Obstacles for nuns still do exist. According to Tibetan tradition, it was considered prestigious for a boy to enter a monastery for religious studies. But serious religious training for girls was not a priority. The numbers today still indicate this bias. In India, home to about 120,000 exiled Tibetans, there were more than 27,000 Tibetan Buddhist monks and just 1,600 nuns in 2002. Today, there are 223 monasteries, but only 23 nunneries in India, according to the religion department of Tibet’s exile administration in Dharamsala.
Even with the big step of letting women study to be geshes, there’s still a catch: Because of an esoteric technicality, women are currently barred from studying the Vinaya text, an important Buddhist text necessary for the geshe degree.
The Dalai Lama’s commitment to the cause drives many nuns to forge ahead in spite of the uncertainty about full ordination.

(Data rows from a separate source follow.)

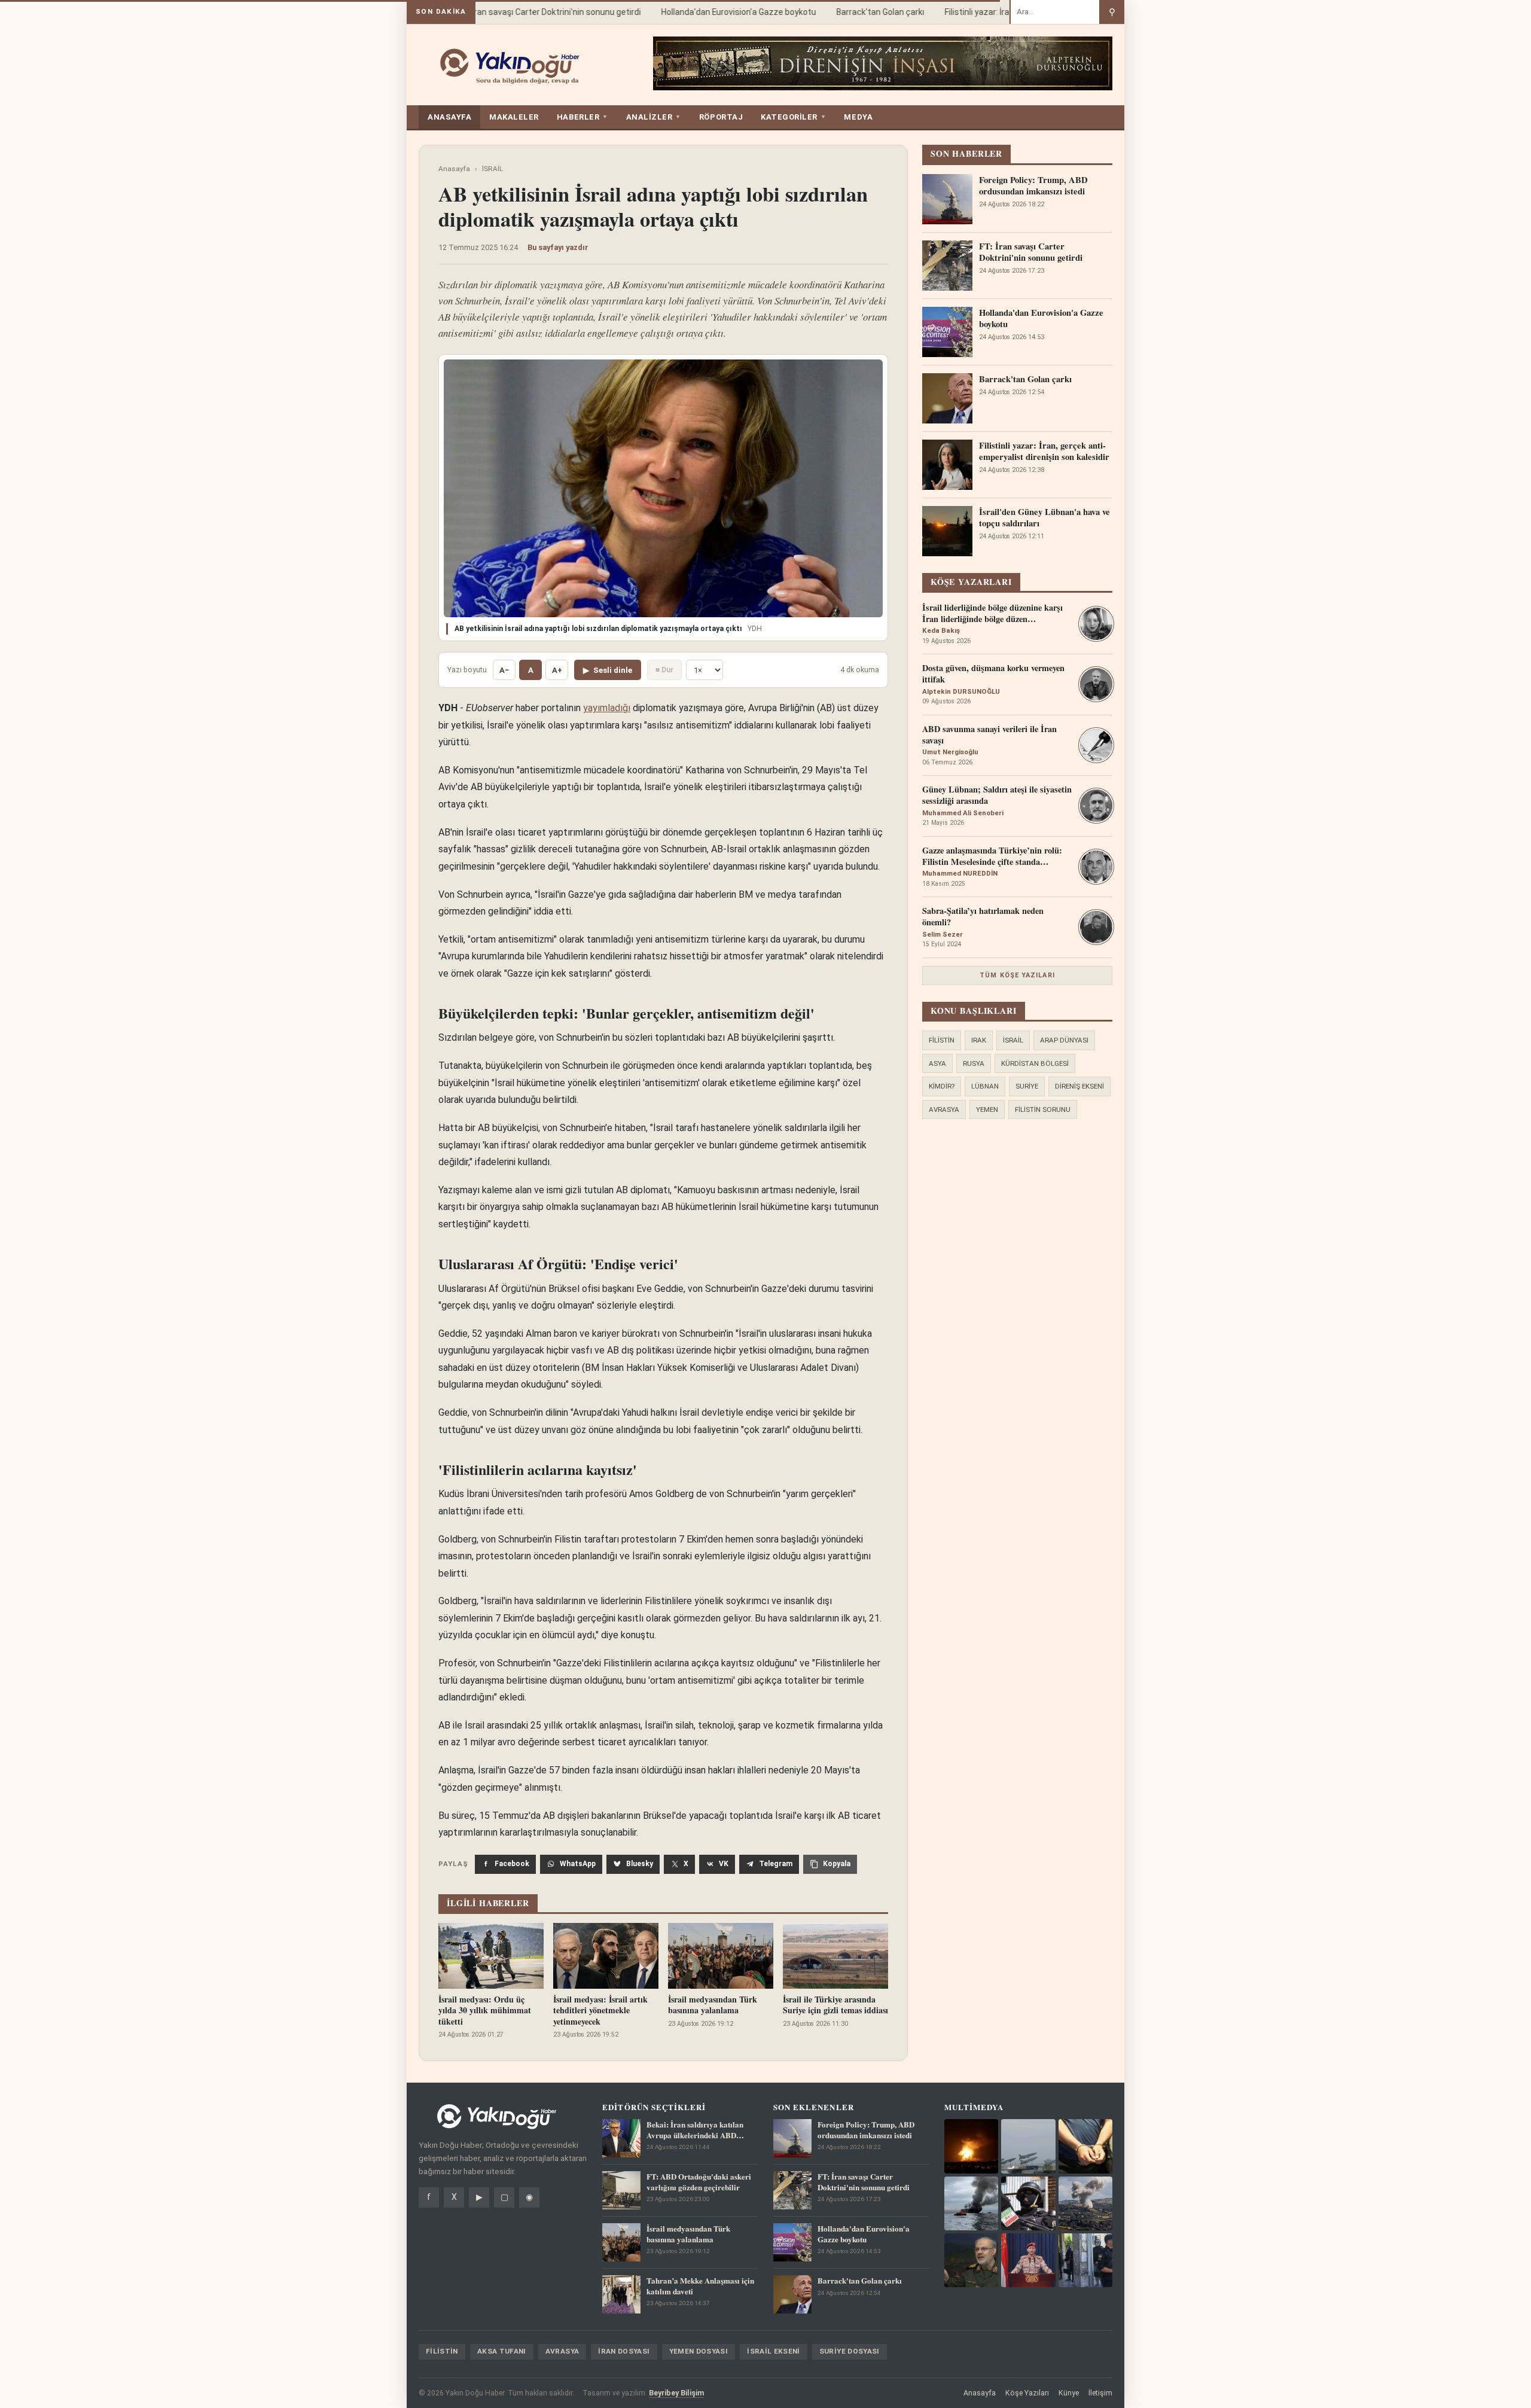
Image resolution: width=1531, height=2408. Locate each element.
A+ (557, 670)
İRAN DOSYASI (623, 2351)
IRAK (978, 1040)
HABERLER (582, 116)
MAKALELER (514, 116)
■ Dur (664, 669)
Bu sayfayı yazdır (557, 247)
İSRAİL (492, 168)
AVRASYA (944, 1109)
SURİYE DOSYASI (849, 2351)
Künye (1069, 2392)
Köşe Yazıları (1027, 2392)
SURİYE (1026, 1086)
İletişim (1100, 2392)
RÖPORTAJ (721, 116)
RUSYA (973, 1063)
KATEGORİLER (793, 116)
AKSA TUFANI (501, 2351)
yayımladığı (606, 708)
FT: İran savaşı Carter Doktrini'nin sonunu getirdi (521, 12)
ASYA (937, 1063)
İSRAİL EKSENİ (773, 2351)
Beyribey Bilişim (676, 2392)
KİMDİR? (941, 1086)
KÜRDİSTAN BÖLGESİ (1035, 1063)
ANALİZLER (653, 116)
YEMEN (987, 1109)
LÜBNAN (985, 1086)
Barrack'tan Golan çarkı (852, 12)
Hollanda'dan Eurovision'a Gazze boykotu (710, 12)
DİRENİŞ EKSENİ (1079, 1086)
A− (504, 670)
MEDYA (858, 116)
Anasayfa (454, 168)
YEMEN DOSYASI (698, 2351)
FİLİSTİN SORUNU (1043, 1109)
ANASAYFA (449, 116)
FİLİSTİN (941, 1040)
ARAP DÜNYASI (1064, 1040)
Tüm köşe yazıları (1017, 975)
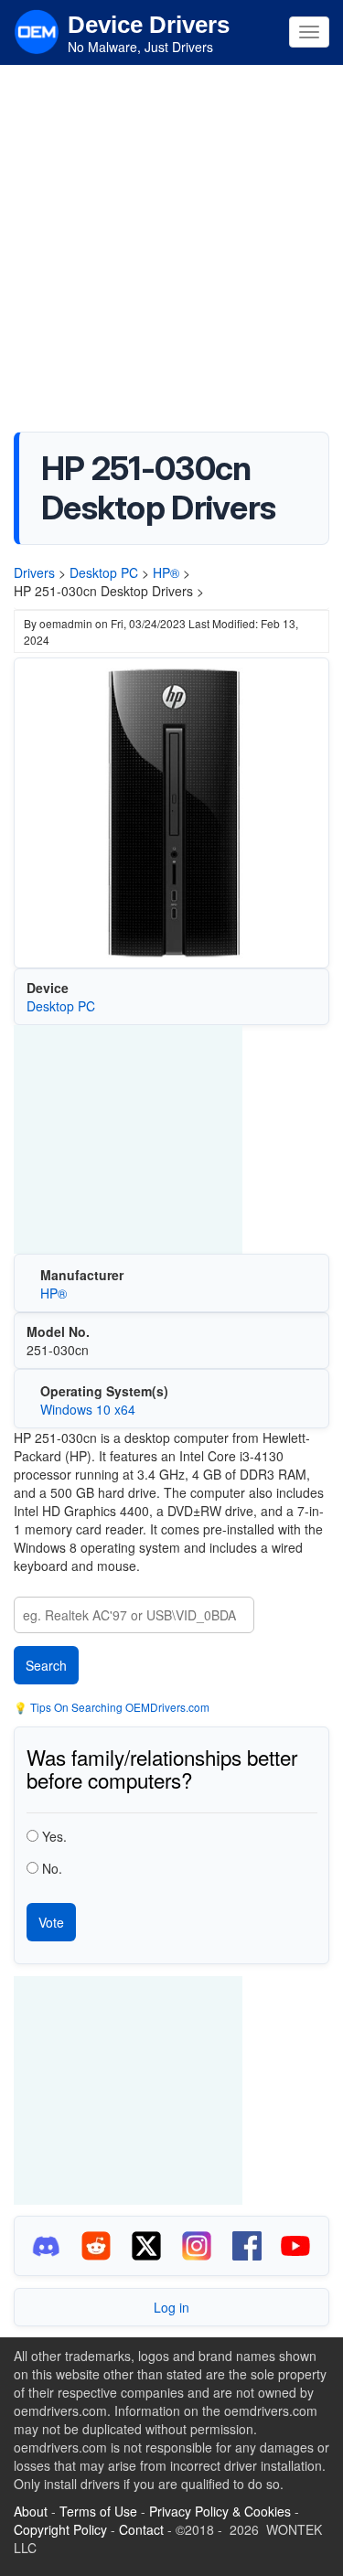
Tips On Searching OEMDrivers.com (118, 1707)
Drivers (34, 572)
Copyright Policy (60, 2529)
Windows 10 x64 (87, 1409)
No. (52, 1868)
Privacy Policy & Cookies (220, 2511)
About (31, 2511)
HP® (166, 572)
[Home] (36, 30)
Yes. (54, 1836)
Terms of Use (98, 2511)
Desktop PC (104, 572)
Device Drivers (149, 24)
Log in (171, 2307)
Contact (141, 2529)
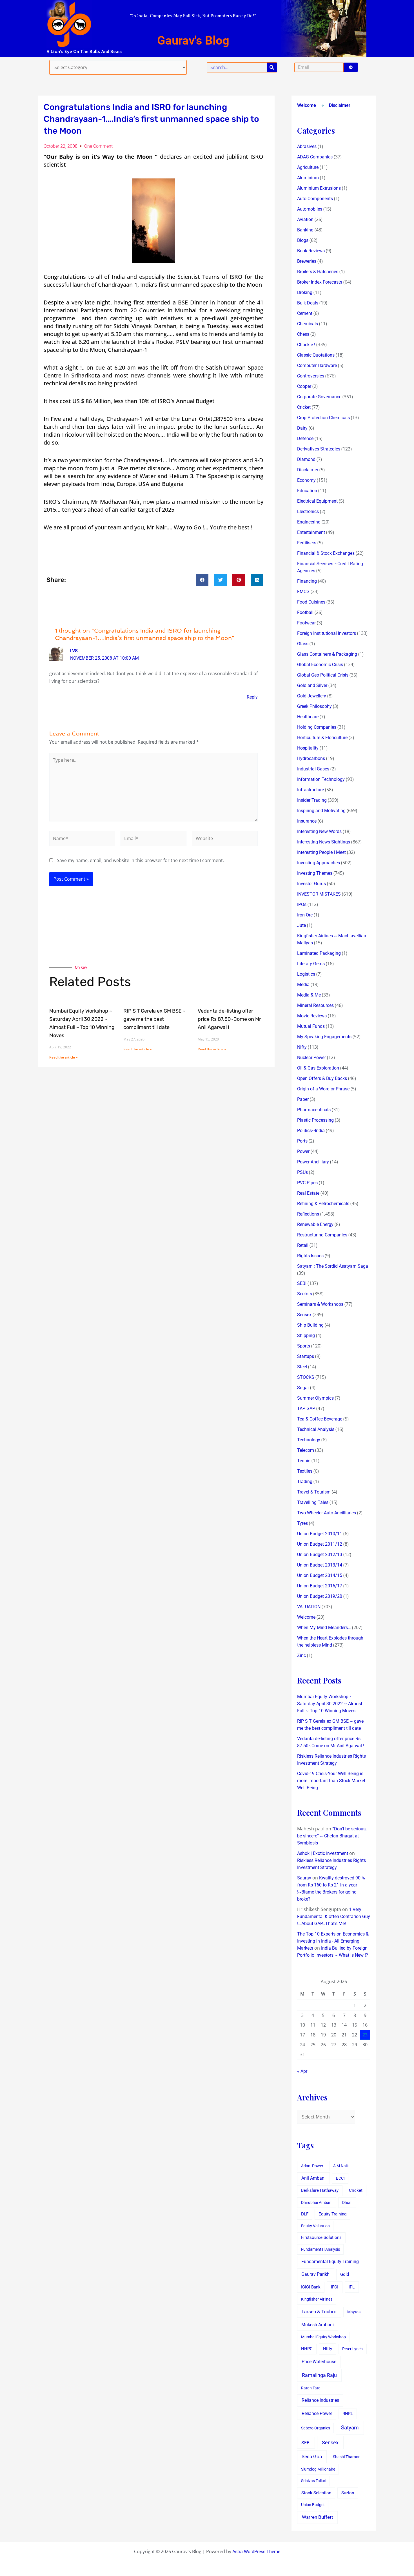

Tenzin Zangmo, a tall Tibetan nun at the Jamyang Choeling nunnery in Dharamsala, is approaching the last year of her geshe studies that began back in 1988. “His Holiness gave us the chance,” says the soft-spoken 40-year-old. “He tell us, you learn Buddhist philosophy, then one day we make one way to get degree.”
Tibetan women have also made their mark in politics and activism. Khando, who happens to be married to the Dalai Lama’s youngest brother, helped establish the Tibetan Nuns Project in 1987 as part of the Tibetan Women’s Association, a nongovernmental organization with 17,000 members today.
In 1993 she became the second woman to serve as a Cabinet minister in the Tibetan exile government. She was also a founding member of the Tibetan Women’s Association (TWA), which was revived in 1984. Its original incarnation was established in 1959 in Tibet but dissolved with China’s takeover.
In the 46-member Tibetan exile parliament, a quota established in the early 1990s calls for at least six women members. There are currently 11 female members of parliament but Khando says even that’s not enough. And though there have been several female Cabinet ministers since 1990, men still far outnumber women in the high ranks of the exile government.
Though she recognizes the fight is not over, Khando credits the Dalai Lama for inspiring how far women have come. She remembers that in the early 1980s at an annual meeting in Dharamsala of the major Tibetan NGOs, the Dalai Lama publicly observed that women were not playing a prominent role in activism. “Some of us used to sit and talk and say we should be more active as women,” Khando says. But it wasn’t until that speech that they realized, “Oh, this is really the time,” Khando recalls. “Without him I don’t think we could have done as much as we’ve done as women.”